What does it mean that a Git push can not be fast foward merged?
Asked Answered
K

2

6

Can someone please provide a simple example of what would cause a Git push to a central repo to fail because a fast forward could not occur? What would the local repo vs the central repo's state need to look like in order for this to occur? Really having trouble visualizing this...

Kings answered 6/8, 2012 at 19:6 Comment(1)
Excellent question! Many people don't understand that, but most questions I found in this are aren't written that well.Goldfinch
O
11

I assume you're seeing this problem:

 ! [rejected]        master -> master (non-fast-forward)
error: failed to push some refs to '/Users/mayoff/t/test/central'
To prevent you from losing history, non-fast-forward updates were rejected
Merge the remote changes (e.g. 'git pull') before pushing again.  See the
'Note about fast-forwards' section of 'git push --help' for details.

Here's how the “non-fast-forward updates were rejected” problem happens.

Let's say Alice and Bob are working on a project. They each have a repository, and there's a central repository they both push to and pull from. Initially, the three repositories look like this:

initial synchronized repos

Now Alice and Bob both do some work. Each commits a different change to their local repository:

private repos have new commits

Next, Alice pushes her change to the central repo:

central repo updated by Alice

Next, Bob tries to push. The central repo's master branch points at commit 3. Bob's push tries to update it to point at commit 4. Since commit 4 doesn't have commit 3 as an ancestor, a merge is required, but git push doesn't do real merges. It only does “fast-forwards”, where the new master has the old master as an ancestor. So Bob gets the error because he's trying to push something that requires a real merge, not a fast-forward.

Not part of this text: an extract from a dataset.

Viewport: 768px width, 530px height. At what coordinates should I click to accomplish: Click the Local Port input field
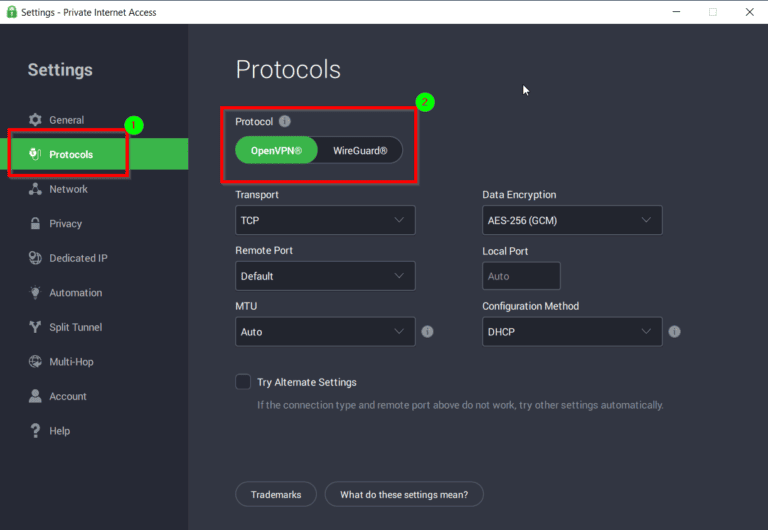521,276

To push successfully, Bob has to first fetch the new commit from the central repo:

Bob has fetched Alice's commit

and he has to merge his changes (commit #4) with Alice's changes (commit #3), creating a new commit that has both commits as ancestors:

Bob has merged the commits

The fetch and merge can be done in two commands (git fetch followed by git merge) or in one command (git pull).

Now Bob can push successfully, because the central repo sees that the new master has the old master as an ancestor.

Bob pushed the merge

Notice that now Alice is missing Bob's commits. If she makes more commits to her repo and tries to push before pulling from the central repo, she'll get the non-fast-forward error, and she'll have to fetch and merge to fix it, just like Bob did.

Opiumism answered 6/8, 2012 at 20:15 Comment(3)
I just realized all my arrows point the wrong way. Oh well. Hopefully it's clear enough.Opiumism
Well, now they show the development in time and not the git tree. That's also not too bad.Goldfinch
consistency is the key. and pointing in the direction of advancing time may actually be more comfortable for some people.Stud
R
0

Simply make make a commit on the central repo on the same branch without pulling to your local one. Then commit locally and try to push.